A Greenwood woman will spend the next 25 months in South Africa working to help people in a community where AIDS is significantly more widespread than the United States.

Haley Gravely, a 2013 Greenwood Community High School graduate who has been accepted into the Peace Corps, soon will begin training as a community services volunteer serving in a city outside of Johannesburg.

On Friday, the 22-year-old flies from Indianapolis to either Philadelphia or Washington D.C. The following morning, Gravely, along with other Peace Corps members, takes a shuttle to New York City, boards an airplane and starts a 14-hour flight to Johannesburg.

Gravely is committed to serve in South Africa until April 4, 2020.

Her work will include one of three areas — either working with women and children, orphans or people living with HIV/AIDS. Exactly what she will be doing will be assigned to her when she arrives.

Gravely could be working to help educate the community about AIDS/HIV or helping those infected learn how to live with the disease.

“Our job is to be flexible with my community and use my education to be able to implement helpful tools to help that community,” Gravely said.

Gravely, a 2017 graduate of Indiana State University who majored in biology, hopes the experience will help her in her future professional career.

“I think going back to medical school sounds right and getting a PhD with it,” Gravely said. “I really love immunology.

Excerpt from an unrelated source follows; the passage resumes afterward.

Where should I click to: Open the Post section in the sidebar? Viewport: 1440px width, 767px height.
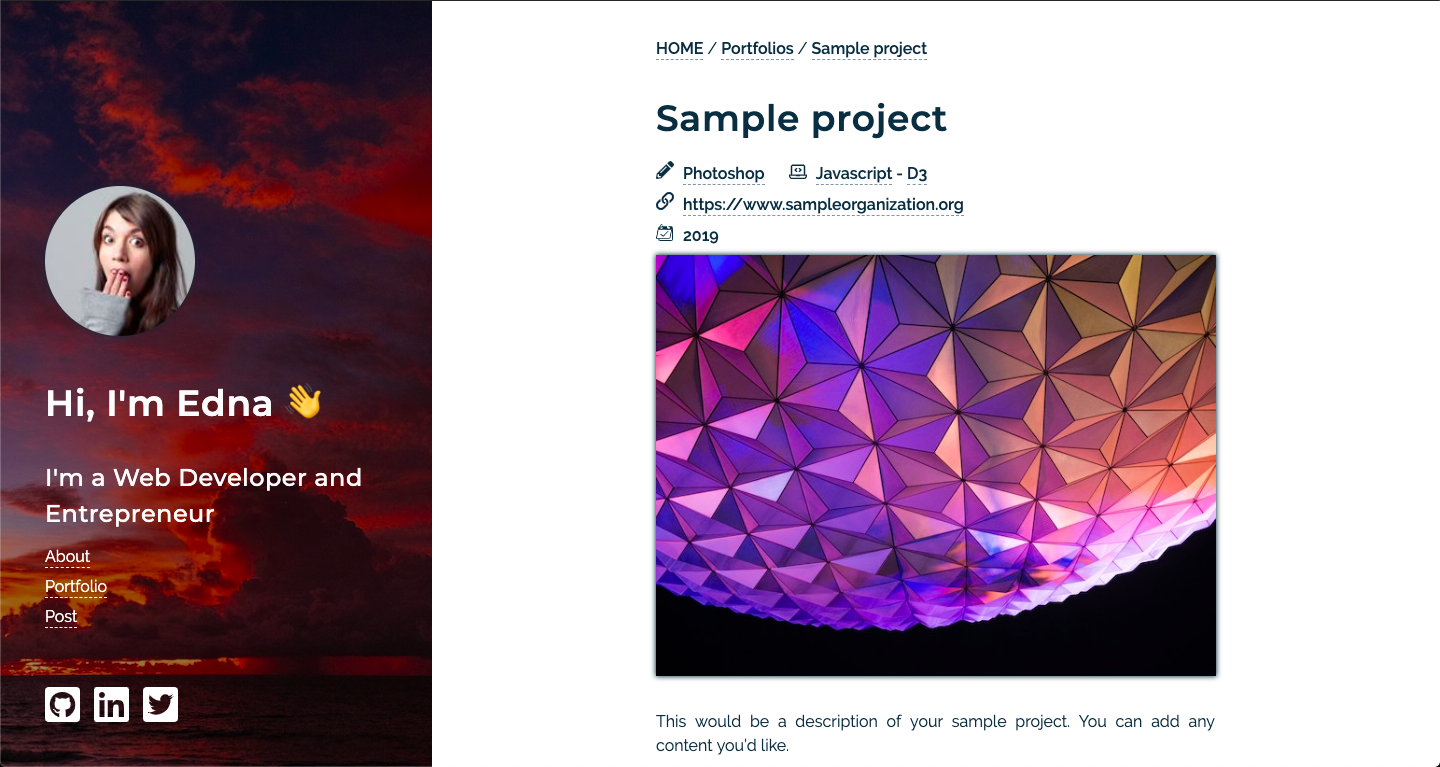coord(60,616)
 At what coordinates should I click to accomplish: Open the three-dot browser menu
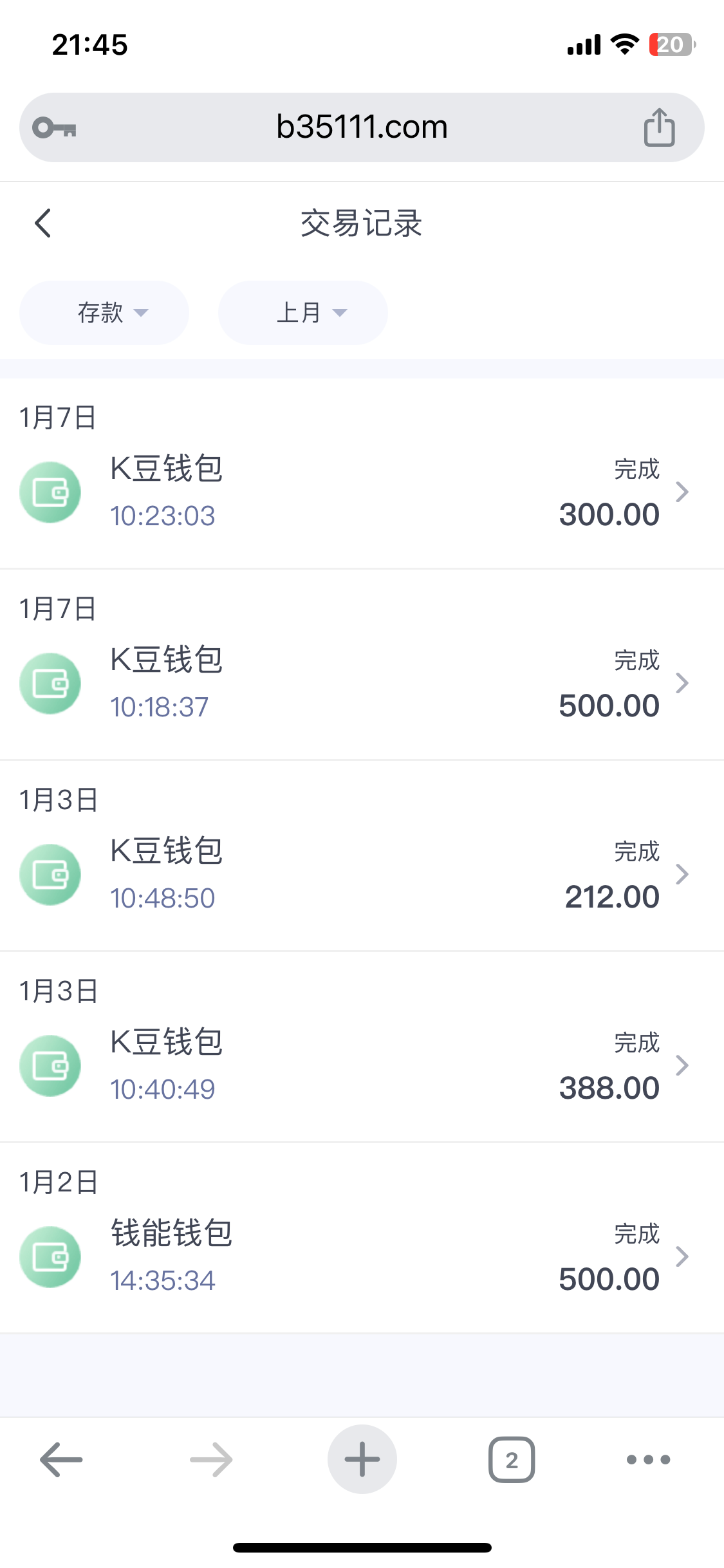tap(648, 1459)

I could see myself working someplace like the Centers for Disease Control one day.”

“As much as people think that it’s about where I’m going, it’s more about what am I going to learn. I think you can both learn from the people who are there at that point in time. HIV/AIDS there is at 12.7 percent, and here it’s much lower. It’s also considered a heterosexual disease there versus a homosexual disease.”

If Gravely decides at any point to fly home to visit family, she would have to cover the costs herself. She intends to occasionally come back to the United States, but will mostly be part of an entirely different world.

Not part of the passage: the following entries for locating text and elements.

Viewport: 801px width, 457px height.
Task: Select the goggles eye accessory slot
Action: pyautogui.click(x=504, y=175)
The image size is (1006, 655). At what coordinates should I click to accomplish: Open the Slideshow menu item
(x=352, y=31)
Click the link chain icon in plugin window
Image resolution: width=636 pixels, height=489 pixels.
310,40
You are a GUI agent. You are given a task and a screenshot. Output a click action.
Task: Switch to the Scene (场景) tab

It’s what she wants. It’s who she is.

“Indiana State has a pretty ingrained tradition in service, and they teach it from Day 1. You do Donaghy Day, where you give service back to the community,” Gravely said. “Even when I was in high school I was president of Key Club, which gave back.”

“I was told about (Peace Corps) in college. I made the choice the summer of 2016. I chose it because I did a month trip to India with Foundation for International Medical Relief of Children. It was mainly in the public health sector, and I felt a month wasn’t enough.”

Gravely will live with a host family in South Africa the first three months to become immersed South Africa’s language and culture. She will be assigned to a community where she will live for two years with local residents.

She joins the 104 Indiana residents presently serving in the Peace Corps, a volunteer program run by the U.S. government since being founded in 1961.

Gravely received the immunizations for yellow fever before her month in India in the summer of 2016. Other immunizations are intended to prevent hepatitis A and B.

“India made it so I had a lot of the shots I would need for South Africa,” she said.

It is summertime in South Africa, which means Gravely is about to experience a drastic change in climate. She is allowed to bring a maximum of two 50-pound travel bags with her for the 25 months she is in South Africa.

“Surprisingly enough, it is enough,” Gravely said. “You learn to pack light. It should be enough. I would be pretty surprised if it wasn’t.”

Gravely also is prepared for the change in cultures – one example being skirts going below the knees being preferred over pants or shorts.

Gravely’s boyfriend of three years, Josh Grady, leaves for his Peace Corps experience in the West African country of Senegal — a seven-hour flight northwest of Johannesburg — in February.